The modern entrance on the west is by way of the quay built by Ramesses II which gave access to the temple from a canal linked to the Nile in ancient times. To the right stands a small barque chapel of Hakoris (393-380 BC) used as a resting station on the gods' processional journeys to and from the river. A short processional avenue of cryosphinxes - their rams' heads symbolizing the god Amun and each holding a statue of the king between its lion's paws - runs from the quay to the temple's first pylon. This huge entrance structure - originally some 40 m (131 ft) high - is actually unfinished, as may be seen by the unequal height of its upper surface, the uncut blocks which project from its undecorated surfaces and the remains of the mud-brick construction ramp still present on its inner side. The structure may have been built as late as the 30th dynasty by Nectanebo I who raised the temenos walls to which the pylon is attached, but this is uncertain and it is possible that an earlier pylon may have stood on this same spot High on the thickness of the gate an inscription left by Napoleons Expedition is still visible.
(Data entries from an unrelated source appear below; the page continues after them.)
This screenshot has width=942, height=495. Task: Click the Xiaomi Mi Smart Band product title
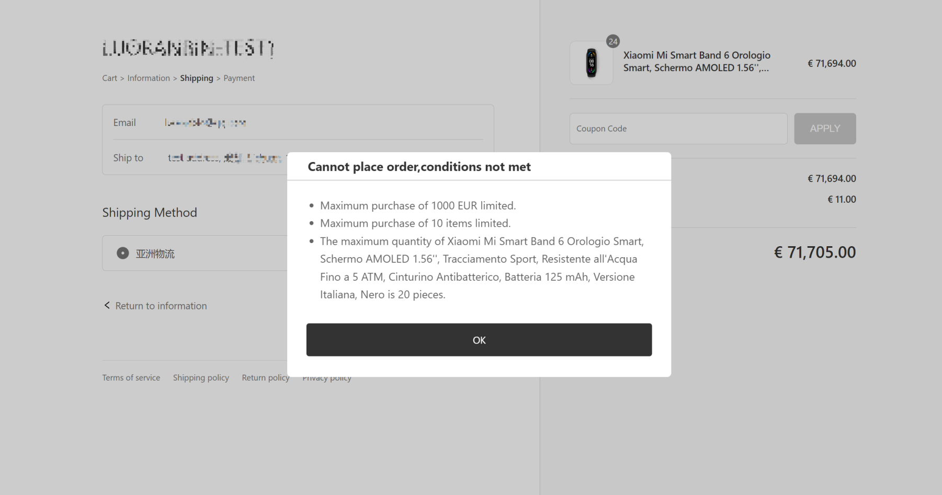pos(697,61)
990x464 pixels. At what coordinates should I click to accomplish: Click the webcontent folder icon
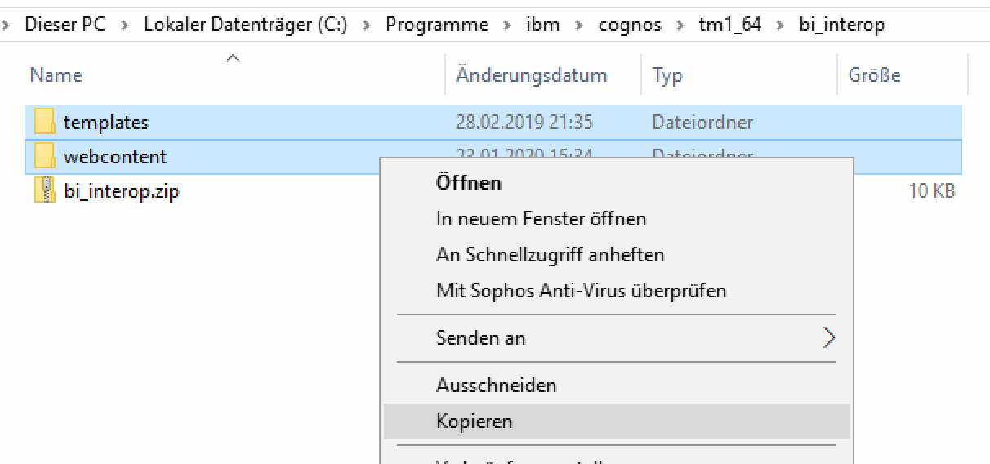pos(44,157)
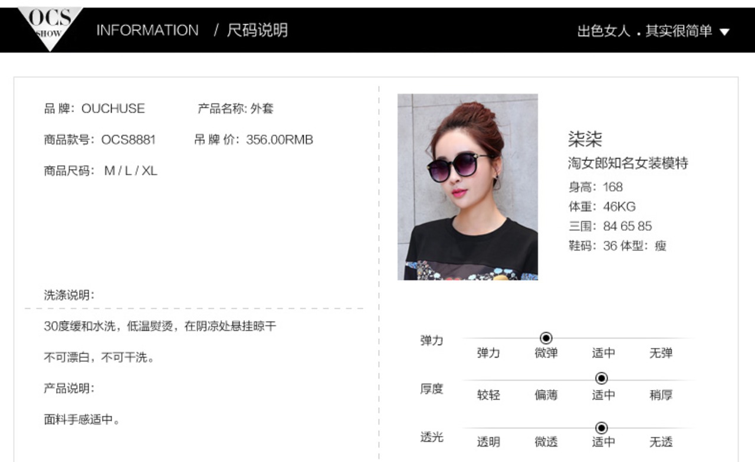Screen dimensions: 755x462
Task: Choose the 稍厚 option on 厚度 scale
Action: click(661, 395)
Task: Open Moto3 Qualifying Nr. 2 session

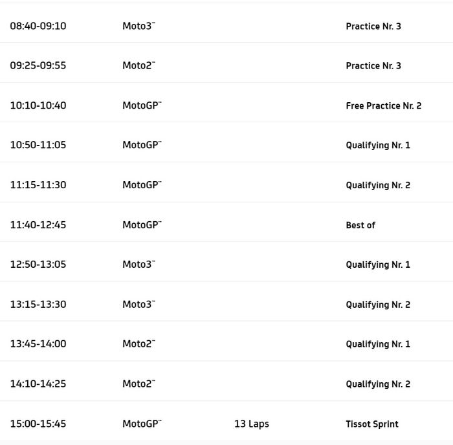Action: 378,305
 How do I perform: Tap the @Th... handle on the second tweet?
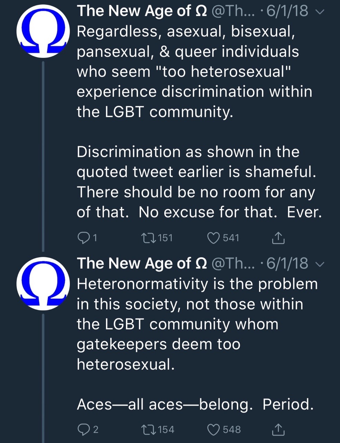[x=232, y=263]
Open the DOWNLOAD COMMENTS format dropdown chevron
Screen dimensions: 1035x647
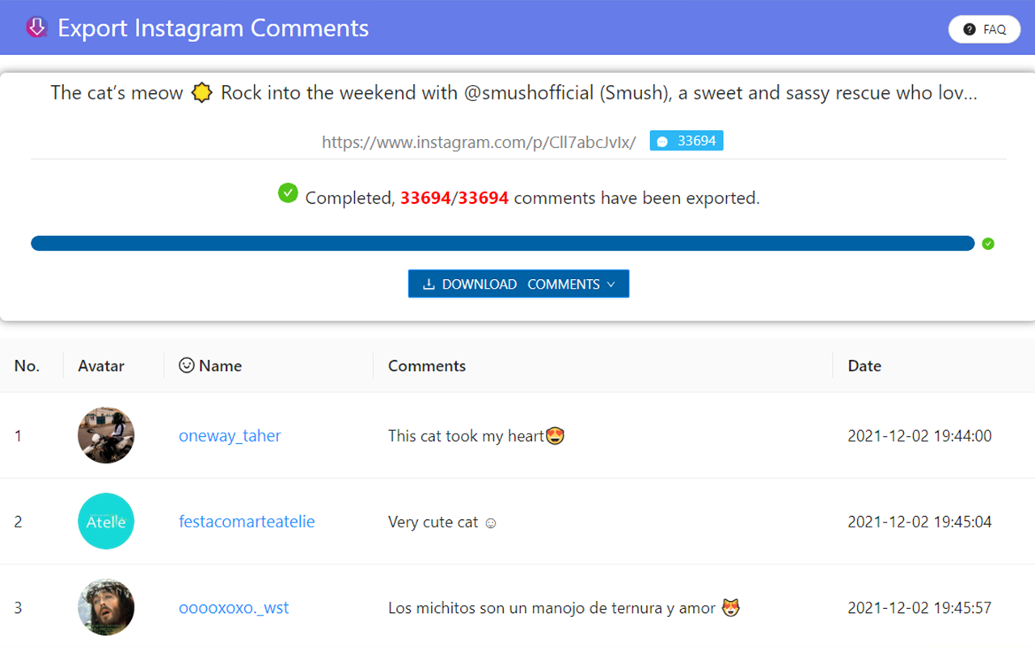coord(610,284)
The first court encloses an area originally outside the temple proper and so contains a number of i cryosphinxes displaced from their positions along the processional route as well as several once-isolated buildings. To the left is the granite and sandstone triple barque chapel of Sethos II with three chambers for the barques of Mut (left), Amun (centre) and Khonsu (right). Niches within the structure's walls once held royal statues positioned in watchful attendance on the resting gods. Opposite the triple shrine is a small sphinx with the familiar features of Tutankhamun. In the centre of the court are the remains of the gigantic kiosk of Taharqa - later usurped by Psammetichus II and restored under the Ptolemies. Originally consisting of ten huge papyrus columns linked by a low screening wall and open at its eastern and western ends, the building now retains only one great column and a large altar-like block of calcite. Although the function of this building is often presumed to be simply that of a barque shrine, the fact that it was open to the sky suggests that it may in fact have had a special purpose in one i the ritual activities associated with the temple -possibly a type of 'uniting with the sun' ceremony s was practiced in later times at Dendera and elsewhere.
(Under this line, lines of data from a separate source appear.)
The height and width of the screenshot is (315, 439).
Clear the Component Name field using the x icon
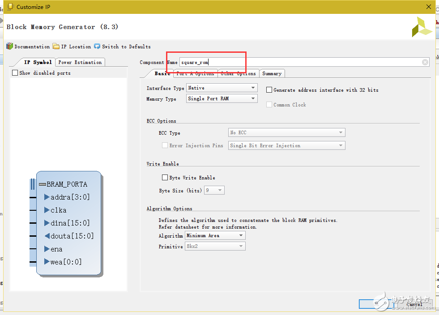[x=425, y=62]
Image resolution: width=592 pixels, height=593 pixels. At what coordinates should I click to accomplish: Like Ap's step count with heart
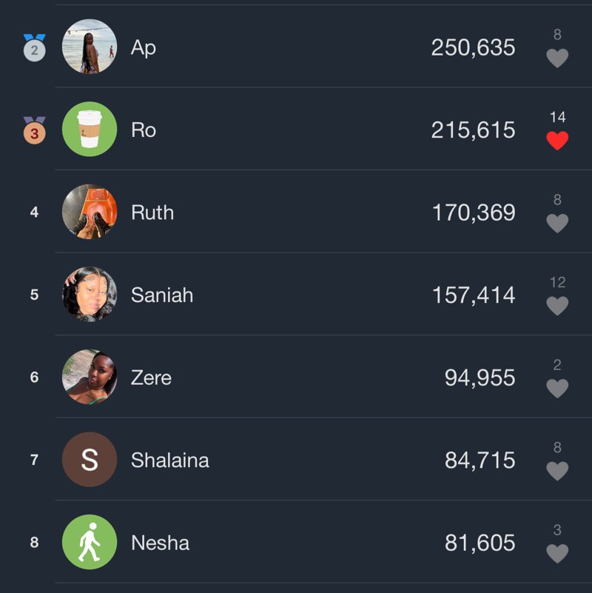coord(557,58)
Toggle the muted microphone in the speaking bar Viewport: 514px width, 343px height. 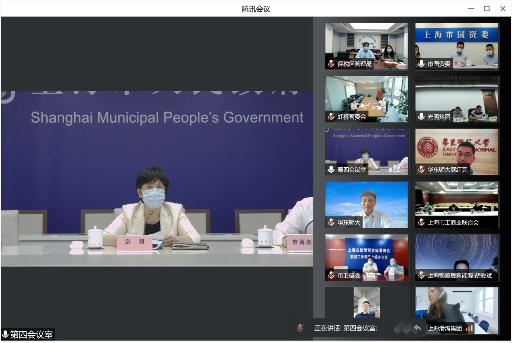tap(300, 328)
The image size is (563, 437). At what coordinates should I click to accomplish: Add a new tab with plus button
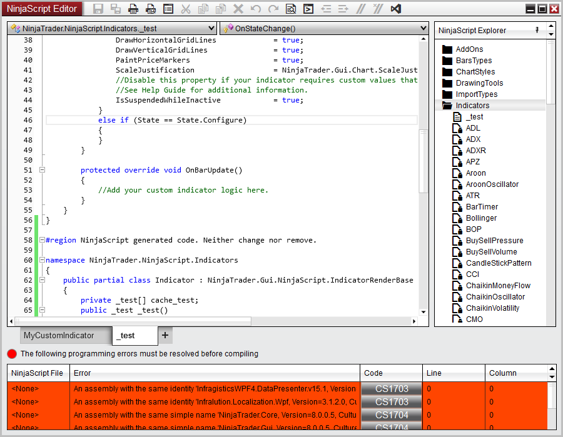165,336
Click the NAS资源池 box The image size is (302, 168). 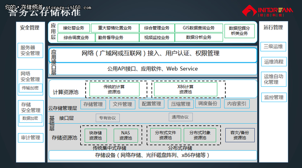pos(126,135)
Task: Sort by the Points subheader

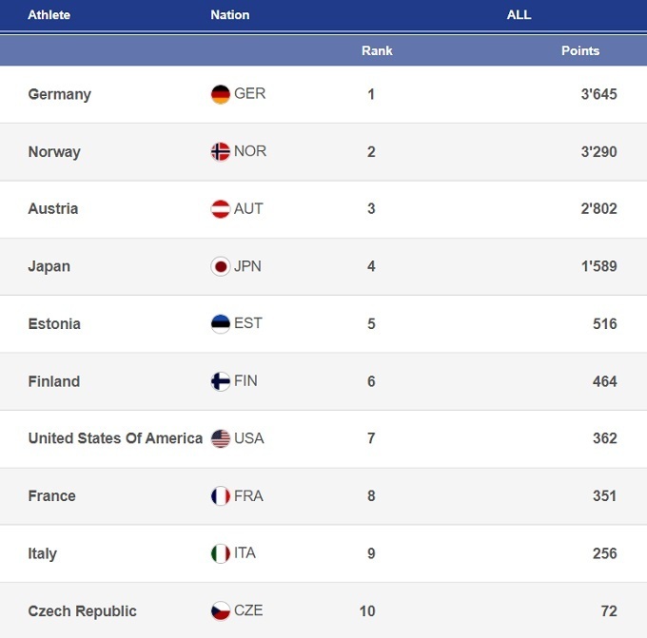Action: [x=580, y=50]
To the right is the entrance to the small temple of Ramesses III. In reality it was an elaborate barque
Shrine designed as a miniature version of that king's mortuary temple at Medinet Habu. The structure in first court is thus lined with Osiride statues of the king, and the walls are decorated with various festival scenes and texts. Beyond are a portico and small hypostyle hall and the darkened area of the barque shrines for the members of Karnak's triad. Next to this temple, on its eastern side, is the so-called 'Bubastite Portal' which gives access to the famous scenes of Sheshonq I - the Shishak of biblical fame (1 Kings 14: 25-26) -smiting captives on the south face of the main temple's side wall. The portal on the court's opposite, northern, side leads to an open-air museum where a number of small monuments have been reconstructed from dismantled blocks found within the temple's walls and pylons. These structures include the beautiful and nearly complete limestone barque chapel of Senwosret I, shrines of Amenophis I and II, and Hatshepsut's only recently reconstructed red quartzite 'Chapelle Rouge'.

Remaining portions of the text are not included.